22. Il Consiglio europeo ha accolto favorevolmente la strategia europea di sicurezza energetica della Commissione e ha tenuto una prima discussione su tale base. Questa strategia è strettamente connessa al quadro per le politiche del clima e dell'energia a orizzonte 2030. Il Consiglio europeo chiede di intensificare gli sforzi per ridurre l'elevata dipendenza energetica dell'Europa e sostiene l'attuazione immediata di una serie di misure più urgenti per rafforzare la resilienza dell'Europa e potenziare la sua sicurezza energetica a breve termine, prima dell'inverno 2014-2015. Conviene in particolare che:
• alla luce delle valutazioni del rischio di interruzione dell'approvvigionamento nel breve periodo, siano rinforzati i meccanismi di emergenza e solidarietà esistenti - stoccaggio del gas, infrastrutture di emergenza e flussi invertiti compresi - al fine di far fronte a questo rischio, in primo luogo negli Stati membri più vulnerabili;
• al fine di potenziare la sicurezza energetica dell’UE, i pertinenti investimenti nelle infrastrutture energetiche, compresi quelli che coinvolgono paesi terzi, debbano essere perseguiti nel pieno rispetto di tutte le norme dell'UE in materia di mercato interno e di concorrenza, che devono essere applicate coerentemente; l'UE avvii un dialogo con i partner internazionali per ridurre il rischio di interruzione negli approvvigionamenti energetici;
• la Comunità dell'energia, che si prefigge di estendere l'acquis dell'UE in materia di energia ai paesi candidati e ai paesi del vicinato, debba essere rafforzata così da garantire l'applicazione dell'acquis in detti paesi.
In vista del Consiglio europeo di ottobre, il Consiglio europeo ha chiesto al Consiglio di analizzare ulteriormente altre misure a medio-lungo termine che incrementino la sicurezza energetica dell'UE, sulla base della strategia europea di sicurezza energetica della Commissione.
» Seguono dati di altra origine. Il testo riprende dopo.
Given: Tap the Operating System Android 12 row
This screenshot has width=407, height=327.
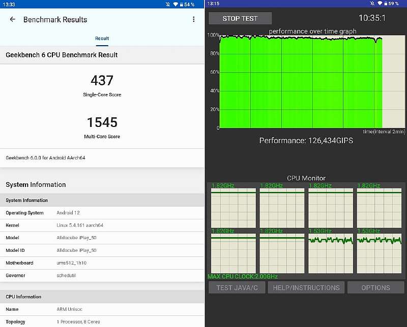Looking at the screenshot, I should click(x=102, y=213).

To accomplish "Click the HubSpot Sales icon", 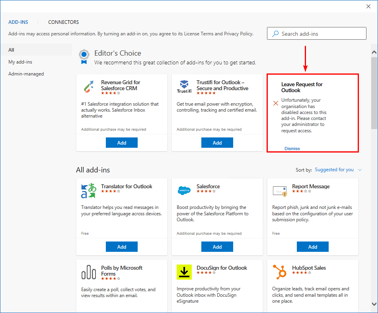I will [280, 272].
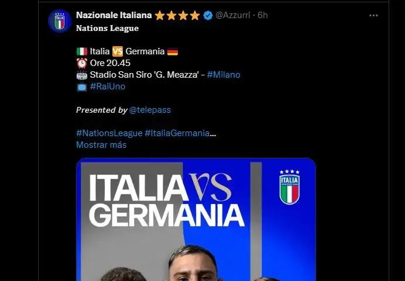Click the television emoji beside #RaiUno
The width and height of the screenshot is (405, 281).
[x=82, y=86]

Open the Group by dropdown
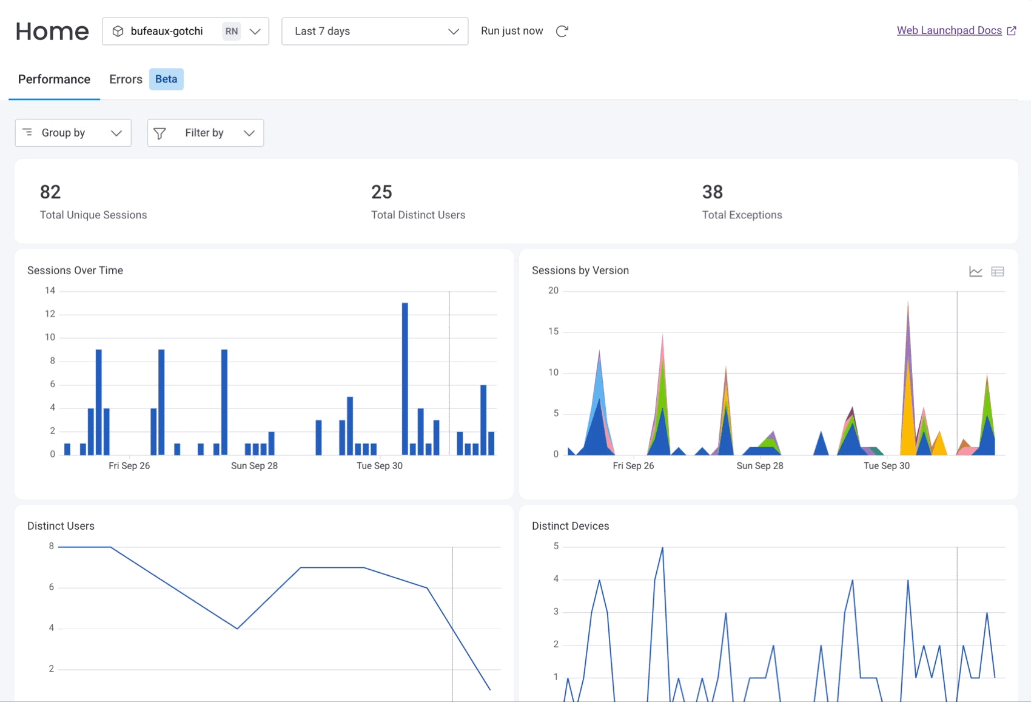coord(73,133)
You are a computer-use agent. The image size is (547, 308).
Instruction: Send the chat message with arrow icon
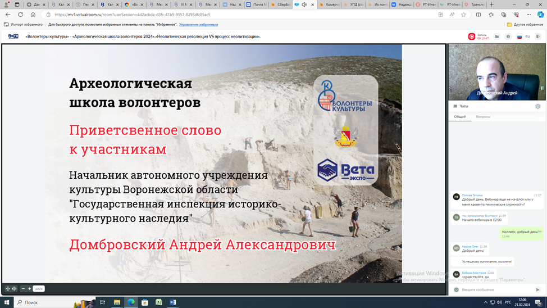pos(537,290)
Il Consiglio europeo ha sottolineato l’importanza dell’efficienza energetica, dell'ulteriore aumento della produzione interna, dell’ulteriore attuazione e integrazione del mercato europeo dell’energia sulla base di un approccio regionale, dell'incremento della trasparenza sul mercato del gas e della promozione delle infrastrutture mancanti, così da porre fine all’isolamento degli Stati membri dalle reti europee del gas e dell’energia elettrica entro il 2015. In linea con l’obiettivo di completamento del mercato europeo dell'energia entro la fine del 2014, l’interconnettività deve essere aumentata, anche attraverso un ulteriore esame del nuovo obiettivo di interconnessione proposto dalla Commissione.

23. Il Consiglio europeo prenderà una decisione definitiva sul nuovo quadro per le politiche del clima e dell'energia, anche in ordine ad altre misure atte a incrementare la sicurezza energetica dell'Europa e agli obiettivi specifici di interconnessione per il 2030, entro l'ottobre del 2014.
Tutti gli sforzi saranno prodigati per rispettare questo termine concordato.

24. Il Consiglio europeo sostiene altresì l'iniziativa per l'energia del G7 di Roma, che serve ad attuare politiche per creare un sistema energetico più competitivo, diversificato, resiliente e a basse emissioni di gas a effetto serra promuovendo l'utilizzo di tecnologie sicure e sostenibili.